Ah yes I do remember, I was trying it with AltGr+backtick then letter,
which doesn't have the diesired efect
Of course, all of this assumes that your current font defines those
characters in their usual place.
Thanks, I still prefer compose sequences, I think I tried this before
and it doesn't work with Win7

http://sourceforge.net/projects/allchars/
 
J

James Silverton

Sounds as though your machine is a bit over confused whether it's got
two ALT keys, or an ALT and and ALTGr ... is it a laptop?
You are not describing something for the US qwerty keyboard are you?
There are sequences that have mnemonic value and work in MS Word; for
example CTRL-` followed by e to get è (e grave). They don't work for
composing e-mail even if you can use the ALT-ascii method (if you happen
to remember the ascii number). I suppose it might be useful to have a
desktop shortcut to the ASCII table.

--


James Silverton, Potomac

I'm *not* (e-mail address removed)
 
A

Andy Burns

James said:
You are not describing something for the US qwerty keyboard are you?
No, what I described is for a UK keyboard using the extended keymap, I
daresay similar sequences apply for other European keyboards that have a
greater need of accented chracters (obviously some of the frequent ones
get their own keys).
There are sequences that have mnemonic value and work in MS Word; for
example CTRL-` followed by e to get è (e grave). They don't work for
composing e-mail even if you can use the ALT-ascii method (if you happen
to remember the ascii number).
When the AltGr sequences work, they work in everything from notepad, to
Word.
 
J

J. P. Gilliver (John)

Andy said:
Sounds as though your machine is a bit over confused whether it's got
two ALT keys, or an ALT and and ALTGr ... is it a laptop?
It's a netbook, with an Alt key to the left of the space bar, and an
AltGr key to the right.
 
J

J. P. Gilliver (John)

Joe Morris said:
Using the UK Extended keyboard setting:

<backtick or "opening single quote"> (top row, first key) is a dead key; if
the next key is {aeiouwy} then the character generated is that character
with an grave accent (accented w and y are used in Welsh text). If any
other key is struck the tilde and that character are emitted as two separate
characters.
`a ¦a - that was ` then a, followed by AltGr-` then a; as you can see,
they each come out as two characters.
Acute accents can be added to {aeiouwy} by either striking that character
with AltGr depressed, or by AlgGr+' followed by the appropriate letter key.
áéíóú - done with the AltGr key and aeiou; AltGr-w brings up something.
AltGr-y doesn't seem to do anything.

aeiou - altgr-' doesn't seem to do anything. So we're _possibly_ getting
somewhere: for me the AltGr plus aeiou work, but the AltGr plus
something else _followed_ by things doesn't work.
AltGr+# (second row, last key) followed by n yields ñ. Similarly, AltGr+2
n - nope. a - nope.
followed by {aeiouwy} adds a diaeresis, and AltGr+6 plus {aeiouwy} adds a
a - that was altgr-6 followed by a. á - that was altgr, 6, and a all at
once.
circumflex. (SHIFT+2 is a double quote and SHIFT+6 is a circumflex; this
gives mnemonc value to the use of 2 and 6 here.)

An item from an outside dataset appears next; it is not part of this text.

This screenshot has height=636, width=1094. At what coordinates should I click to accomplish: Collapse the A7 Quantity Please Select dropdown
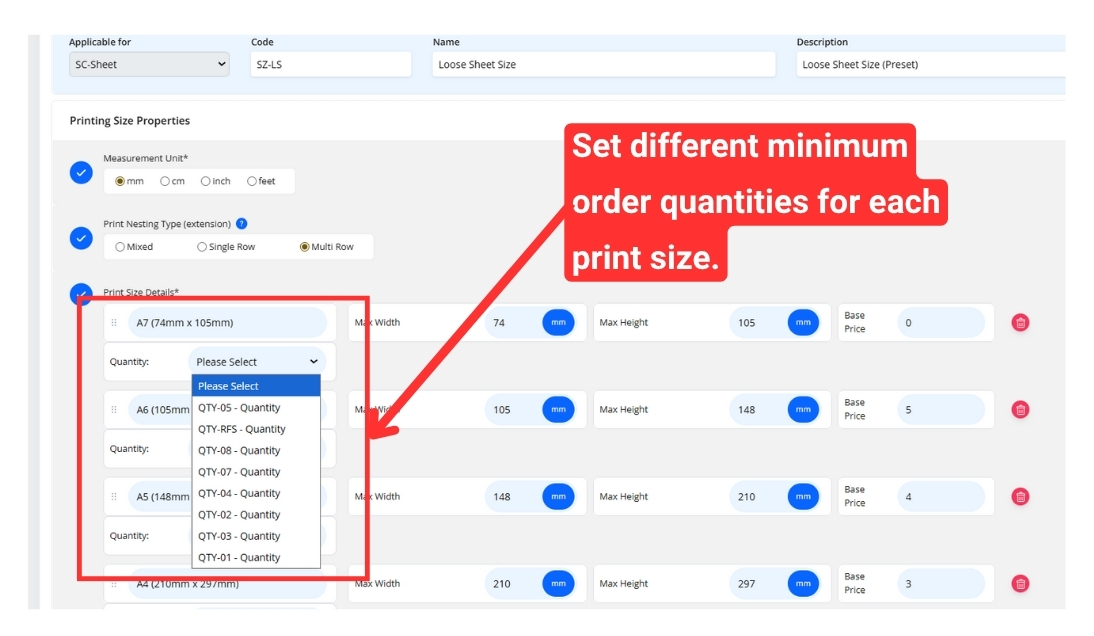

The only way I know to get the sharp-S character ß on a US or UK keyboard is
to use ALT+0223.

Of course, all of this assumes that your current font defines those
characters in their usual place.
I'm just using courier, under XP SP3.
 
A

Andy Burns

J. P. Gilliver (John) said:
I'm just using courier, under XP SP3.
Oh, I thought you were using win7?

The "extend support of advanced text services to all programs" option
that I previously mentioned should still exist for you then ...

And AFAIR the AltGr sequences for used to work OK on XP too with UK
extended.
 
J

J. P. Gilliver (John)

Andy said:
Oh, I thought you were using win7?
Yes, I understand the confusion, as that thread had somehow got back to
just the 7 newsgroup.
The "extend support of advanced text services to all programs" option
that I previously mentioned should still exist for you then ...
I can't find it though!
And AFAIR the AltGr sequences for used to work OK on XP too with UK
extended.
Well, I haven't got this "extended" (or can't find it); without it, I
can get the combinations (áéíóú etc.), but not the sequences. At least,
I'm just guessing that it's the lack of the "extended" that's the reason
- it might have nothing to do with it.